WHAT THIS TASK INVOLVES
Please give back every entry in full, word for word, but none of the pictures.

MATERIAL FOR THIS TASK
● ● ●

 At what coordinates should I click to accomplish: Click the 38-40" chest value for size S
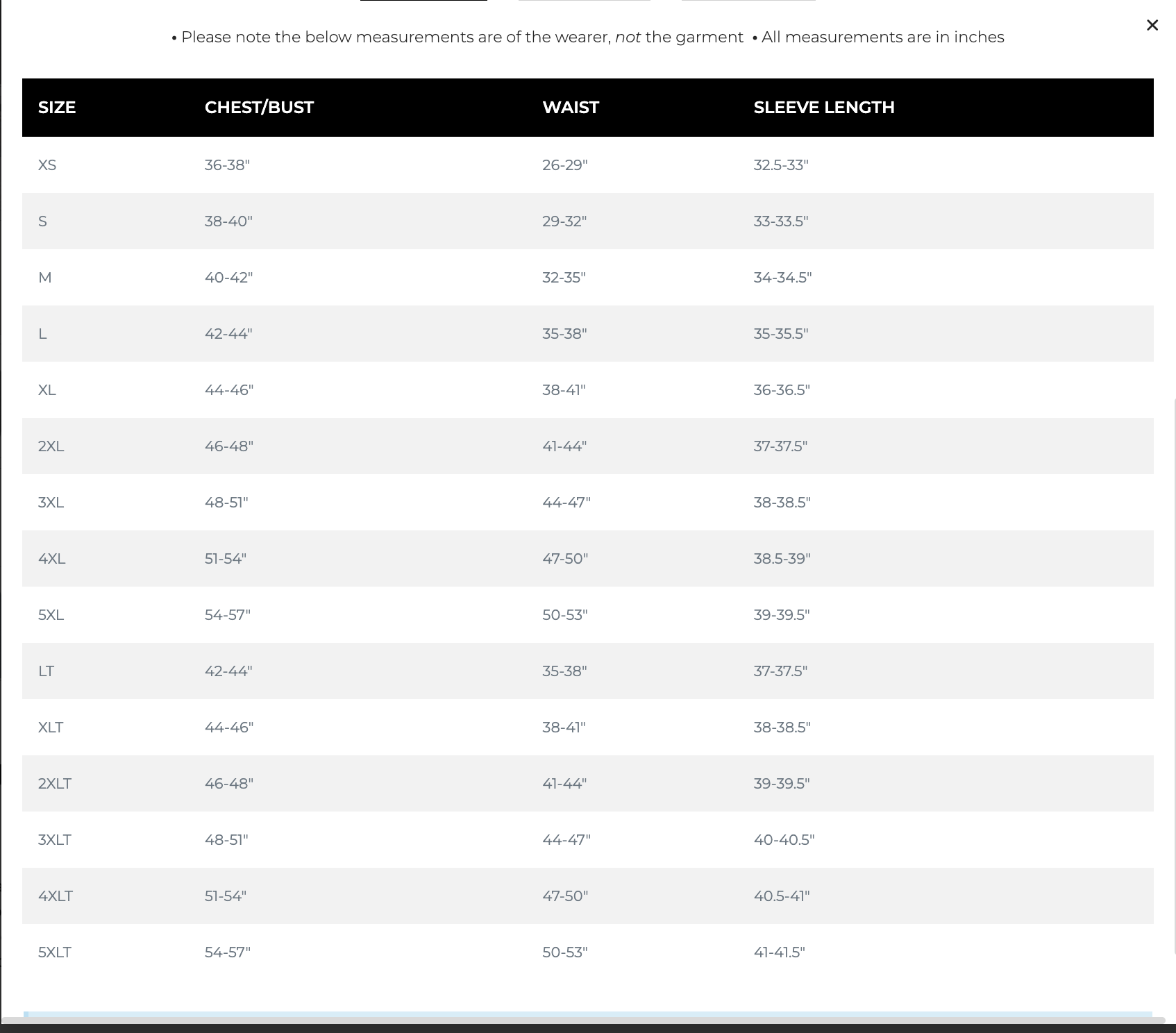228,221
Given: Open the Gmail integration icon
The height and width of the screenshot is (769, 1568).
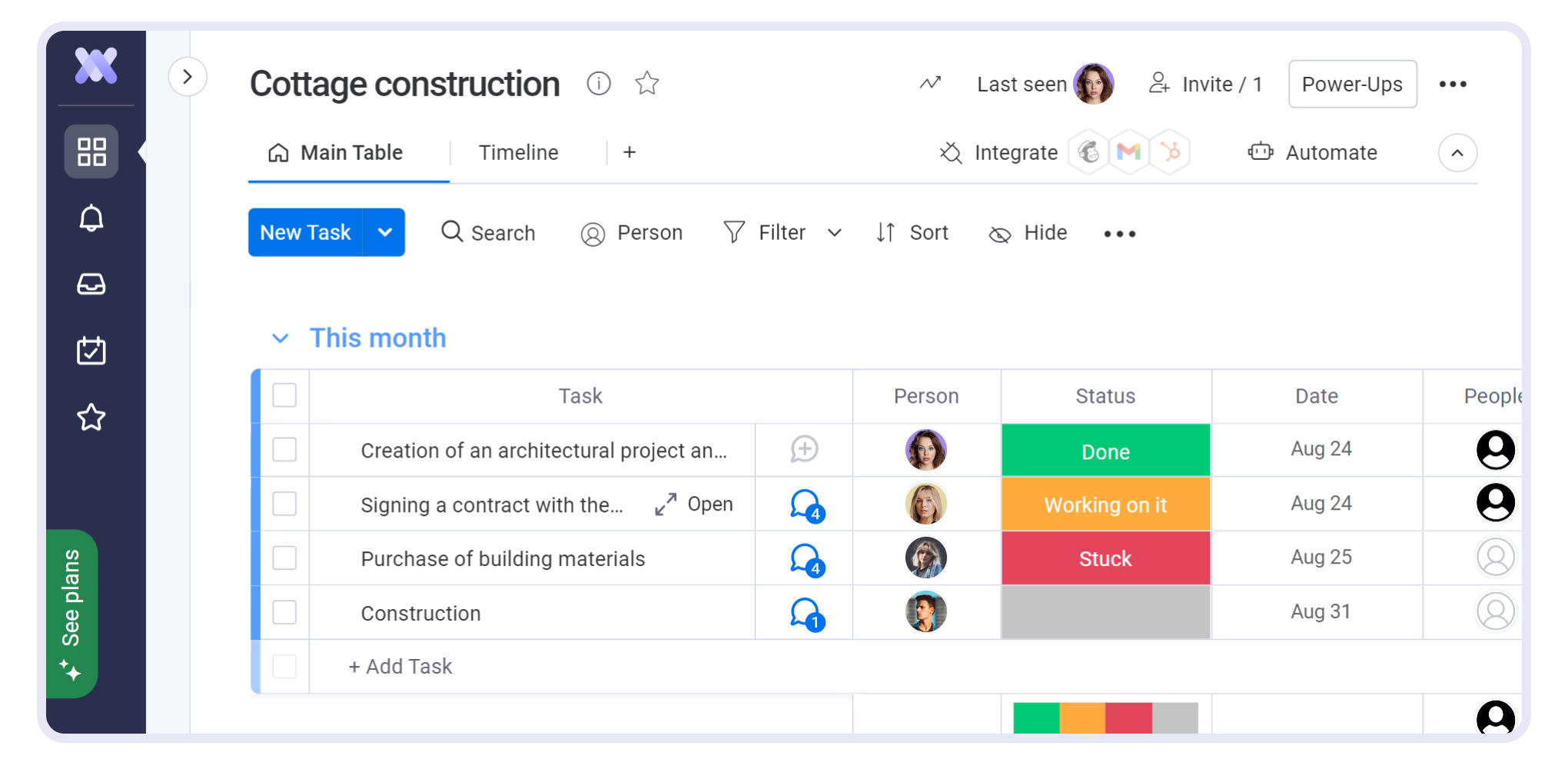Looking at the screenshot, I should click(1129, 151).
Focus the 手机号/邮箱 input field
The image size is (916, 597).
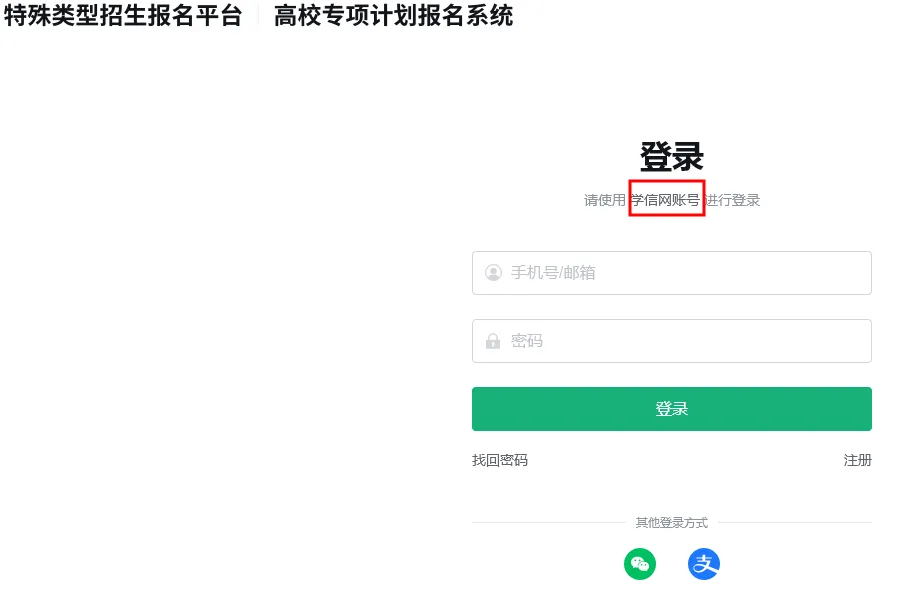672,273
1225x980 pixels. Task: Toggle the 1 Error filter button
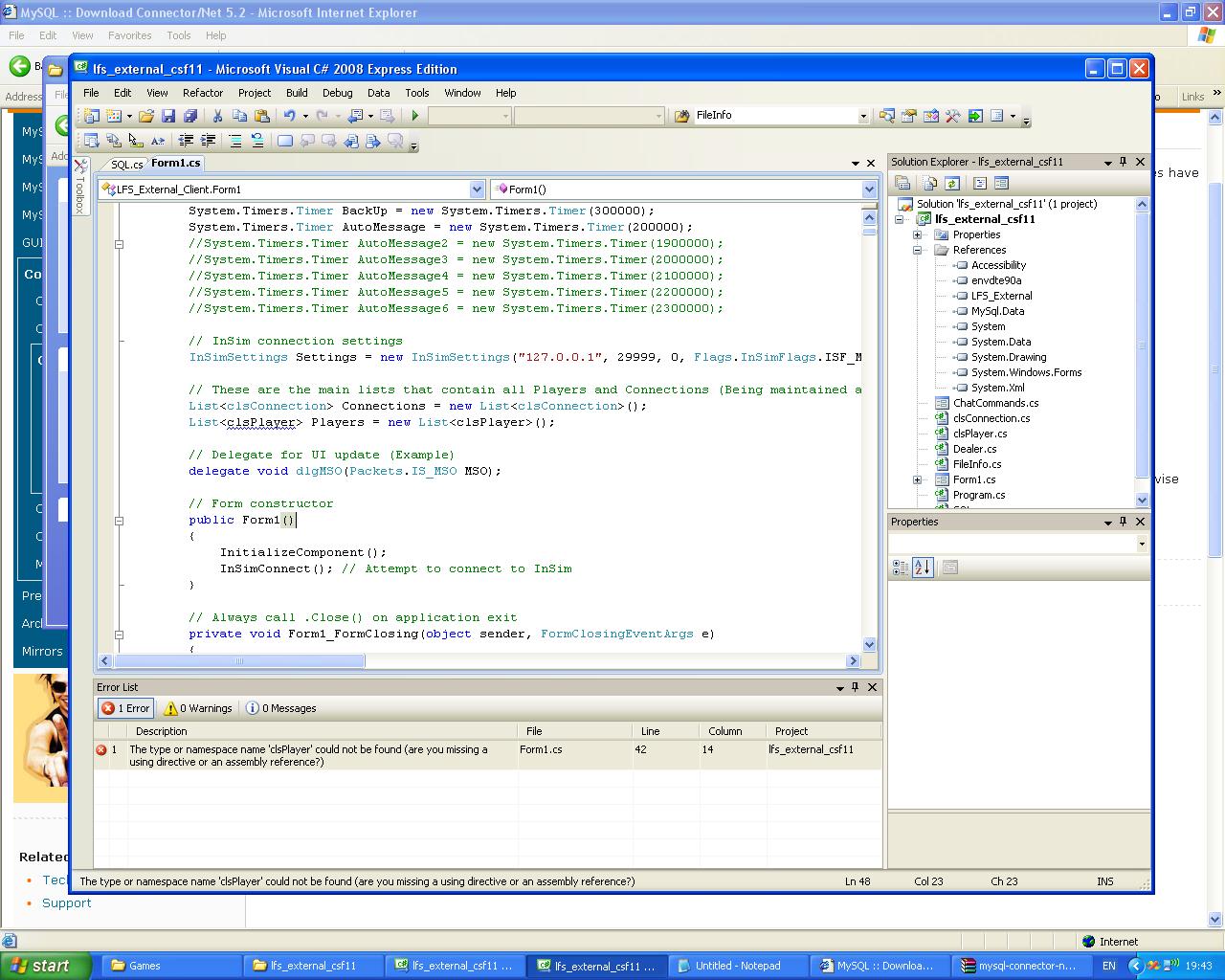click(126, 708)
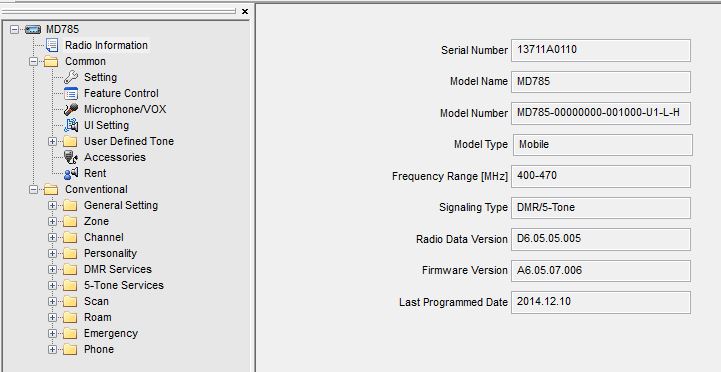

● ● ●

YOUR RESPONSE
 At what coordinates should I click to accomplish: Click the 38-40" chest value for size S
228,221
Given: Open the Gmail integration icon
The height and width of the screenshot is (769, 1568).
Looking at the screenshot, I should click(1129, 151).
Focus the 手机号/邮箱 input field
The image size is (916, 597).
672,273
1225x980 pixels. Task: Toggle the 1 Error filter button
click(126, 708)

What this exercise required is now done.